[Collected data entries]
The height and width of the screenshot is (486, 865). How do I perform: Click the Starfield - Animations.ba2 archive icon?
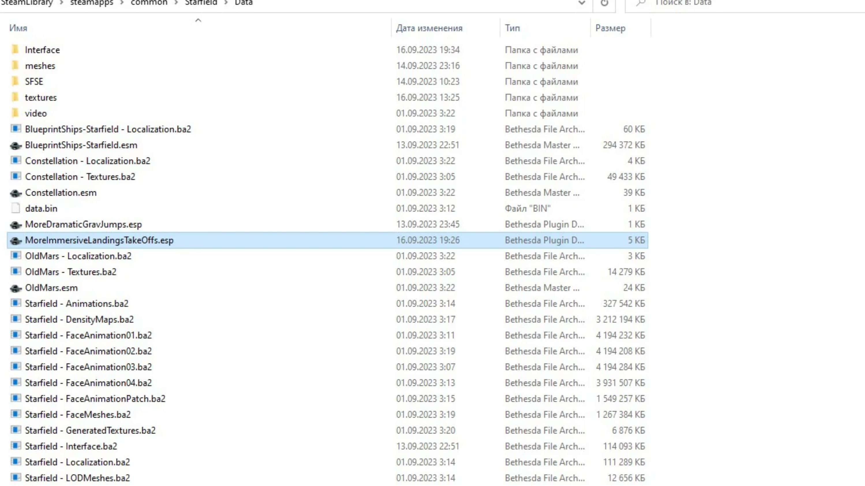pyautogui.click(x=15, y=303)
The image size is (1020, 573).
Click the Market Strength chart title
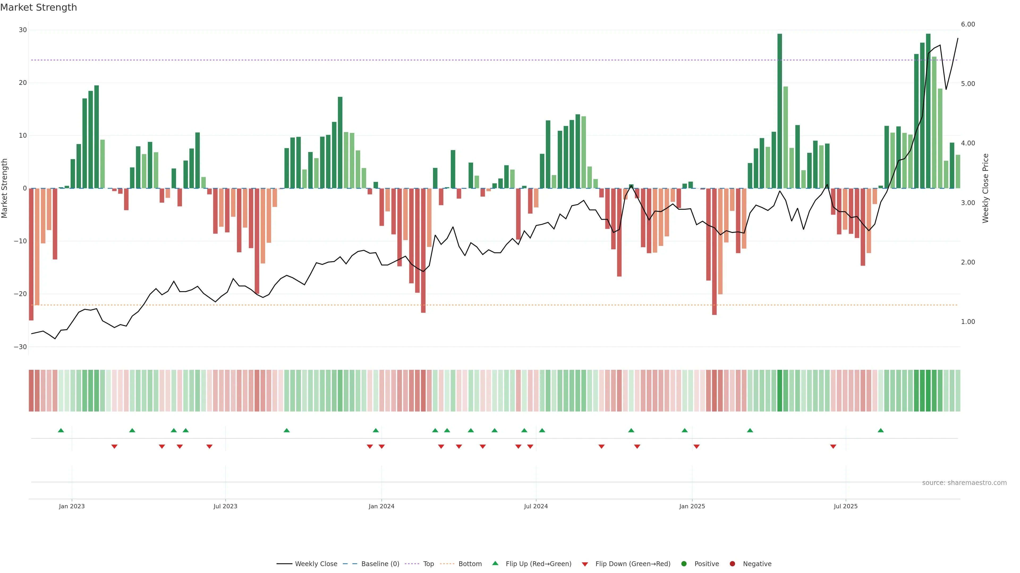pos(38,8)
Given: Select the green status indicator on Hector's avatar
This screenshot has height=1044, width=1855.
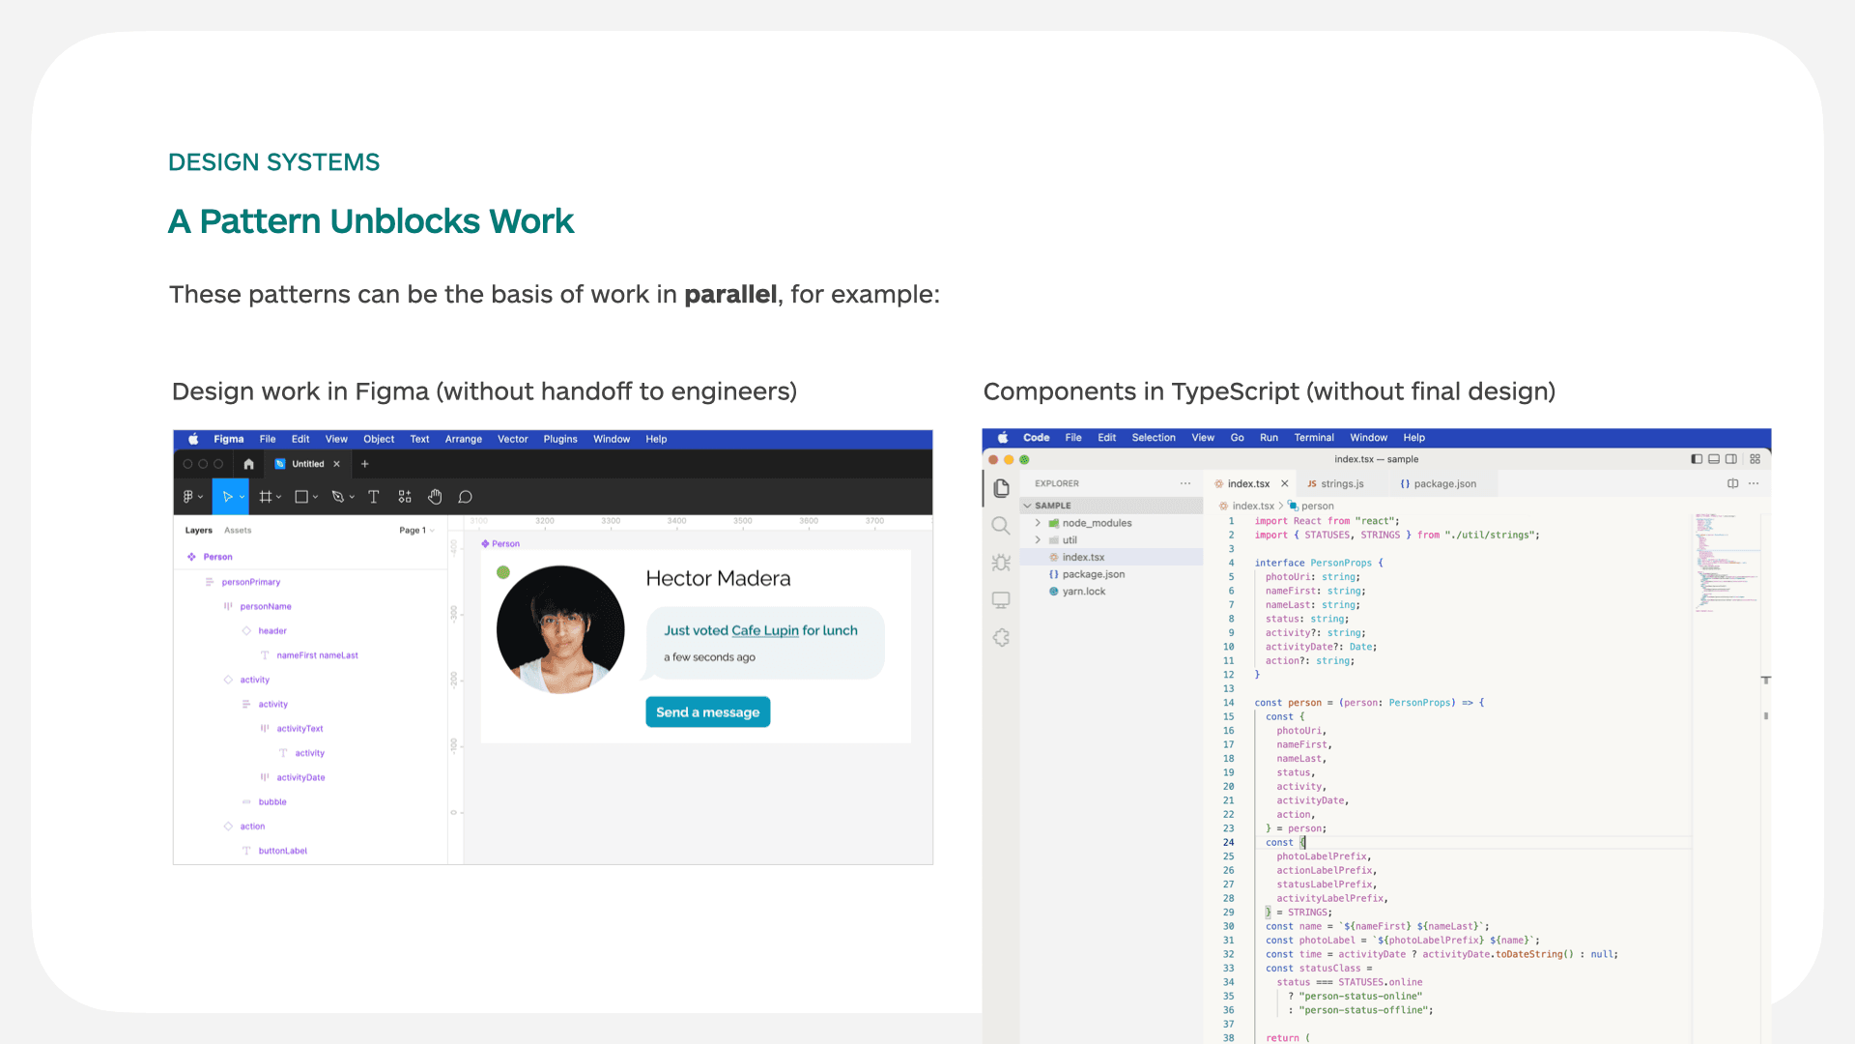Looking at the screenshot, I should point(503,572).

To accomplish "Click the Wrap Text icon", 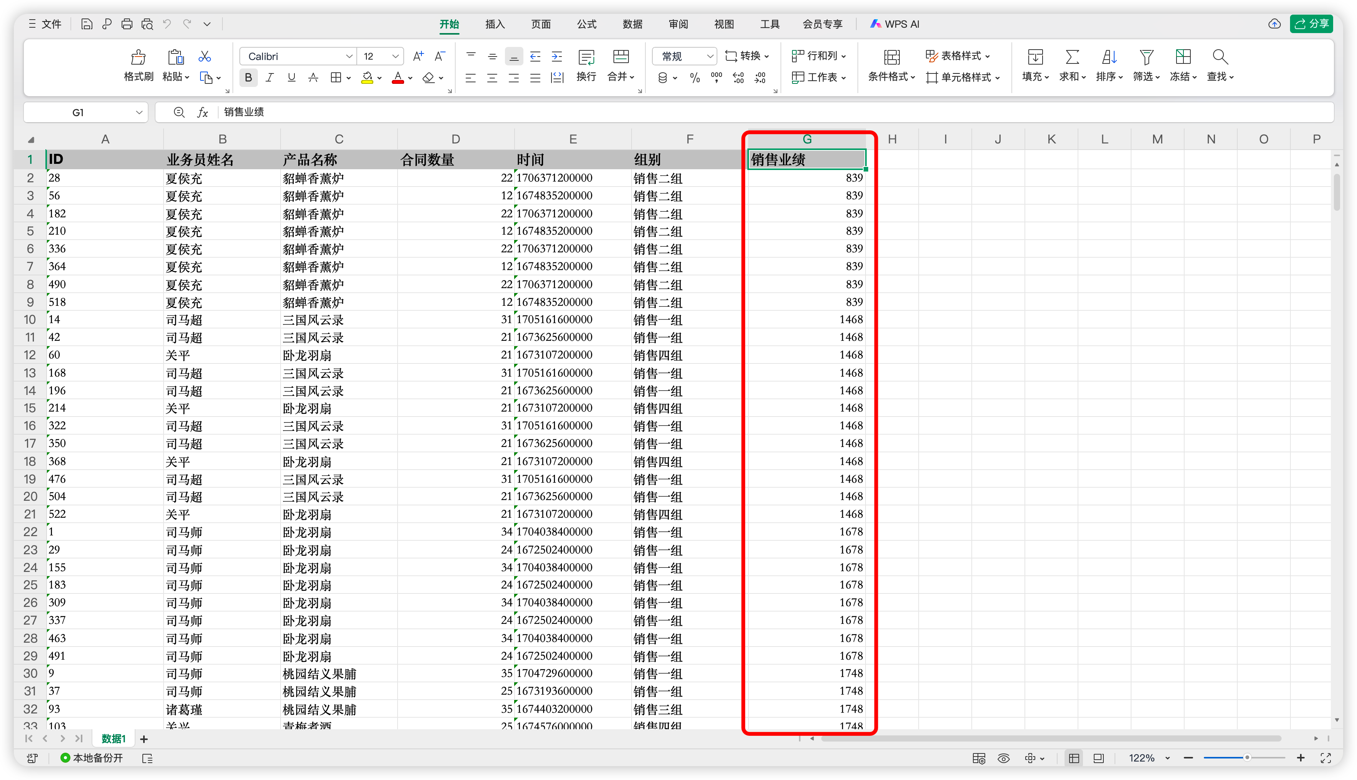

→ What is needed: Set down, exactly as written, each line from the one that contains "This screenshot has height=1044, width=1855." to the last line of the records, but none of the pictures.

→ Completed exercise:
This screenshot has height=1044, width=1855.
Looking at the screenshot, I should point(503,572).

To accomplish "Click the Wrap Text icon", 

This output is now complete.